* [Assigned task]: Transcribe the entire listing faithfully; every line must match the original.
───── Data under study ─────
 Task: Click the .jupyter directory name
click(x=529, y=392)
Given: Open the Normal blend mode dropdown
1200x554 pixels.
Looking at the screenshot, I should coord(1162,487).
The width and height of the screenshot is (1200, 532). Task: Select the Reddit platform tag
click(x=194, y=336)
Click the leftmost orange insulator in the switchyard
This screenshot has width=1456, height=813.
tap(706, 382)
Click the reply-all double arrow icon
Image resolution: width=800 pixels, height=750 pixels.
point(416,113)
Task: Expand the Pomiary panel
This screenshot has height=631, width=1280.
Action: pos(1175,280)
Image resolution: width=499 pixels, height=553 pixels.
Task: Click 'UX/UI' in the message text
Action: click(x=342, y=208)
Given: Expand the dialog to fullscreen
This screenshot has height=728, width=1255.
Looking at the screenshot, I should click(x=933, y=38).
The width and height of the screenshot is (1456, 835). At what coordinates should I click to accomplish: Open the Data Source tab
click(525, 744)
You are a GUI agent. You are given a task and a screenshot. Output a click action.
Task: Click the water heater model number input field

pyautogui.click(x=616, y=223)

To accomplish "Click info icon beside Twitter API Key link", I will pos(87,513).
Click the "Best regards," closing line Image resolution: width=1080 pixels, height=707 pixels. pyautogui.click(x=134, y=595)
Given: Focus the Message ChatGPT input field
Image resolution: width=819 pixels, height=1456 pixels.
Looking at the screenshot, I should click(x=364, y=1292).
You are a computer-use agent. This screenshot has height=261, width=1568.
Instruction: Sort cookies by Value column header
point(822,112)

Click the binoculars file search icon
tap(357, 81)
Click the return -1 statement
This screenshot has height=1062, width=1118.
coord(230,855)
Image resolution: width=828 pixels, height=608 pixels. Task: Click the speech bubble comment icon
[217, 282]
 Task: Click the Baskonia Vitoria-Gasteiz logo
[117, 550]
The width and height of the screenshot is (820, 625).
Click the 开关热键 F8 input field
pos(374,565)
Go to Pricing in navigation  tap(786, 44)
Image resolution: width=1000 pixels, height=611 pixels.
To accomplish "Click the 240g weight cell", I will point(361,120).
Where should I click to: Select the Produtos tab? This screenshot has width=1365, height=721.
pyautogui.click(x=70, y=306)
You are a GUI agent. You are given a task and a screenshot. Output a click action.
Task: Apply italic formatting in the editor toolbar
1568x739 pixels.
─────
* [Answer box]:
 Task: Click the .jupyter directory name
click(x=529, y=392)
Given: Open the Normal blend mode dropdown
1200x554 pixels.
Looking at the screenshot, I should coord(1162,487).
The width and height of the screenshot is (1200, 532). Task: Select the Reddit platform tag
click(x=194, y=336)
Click the leftmost orange insulator in the switchyard
This screenshot has width=1456, height=813.
tap(706, 382)
Click the reply-all double arrow icon
Image resolution: width=800 pixels, height=750 pixels.
point(416,113)
Task: Expand the Pomiary panel
This screenshot has height=631, width=1280.
Action: pos(1175,280)
Image resolution: width=499 pixels, height=553 pixels.
Task: Click 'UX/UI' in the message text
Action: click(x=342, y=208)
Given: Expand the dialog to fullscreen
This screenshot has height=728, width=1255.
Looking at the screenshot, I should click(x=933, y=38).
The width and height of the screenshot is (1456, 835). At what coordinates should I click to accomplish: Open the Data Source tab
click(525, 744)
You are a GUI agent. You are given a task and a screenshot. Output a click action.
Task: Click the water heater model number input field

pyautogui.click(x=616, y=223)

To accomplish "Click info icon beside Twitter API Key link", I will pos(87,513).
Click the "Best regards," closing line Image resolution: width=1080 pixels, height=707 pixels. pyautogui.click(x=134, y=595)
Given: Focus the Message ChatGPT input field
Image resolution: width=819 pixels, height=1456 pixels.
Looking at the screenshot, I should click(x=364, y=1292).
You are a computer-use agent. This screenshot has height=261, width=1568.
Instruction: Sort cookies by Value column header
point(822,112)

Click the binoculars file search icon
tap(357, 81)
Click the return -1 statement
This screenshot has height=1062, width=1118.
coord(230,855)
Image resolution: width=828 pixels, height=608 pixels. Task: Click the speech bubble comment icon
[217, 282]
 Task: Click the Baskonia Vitoria-Gasteiz logo
[117, 550]
The width and height of the screenshot is (820, 625).
Click the 开关热键 F8 input field
pos(374,565)
Go to Pricing in navigation  tap(786, 44)
Image resolution: width=1000 pixels, height=611 pixels.
To accomplish "Click the 240g weight cell", I will point(361,120).
Where should I click to: Select the Produtos tab? This screenshot has width=1365, height=721.
pyautogui.click(x=70, y=306)
You are a GUI agent. You are given a task and a screenshot. Output a click action.
Task: Apply italic formatting in the editor toolbar
1568x739 pixels.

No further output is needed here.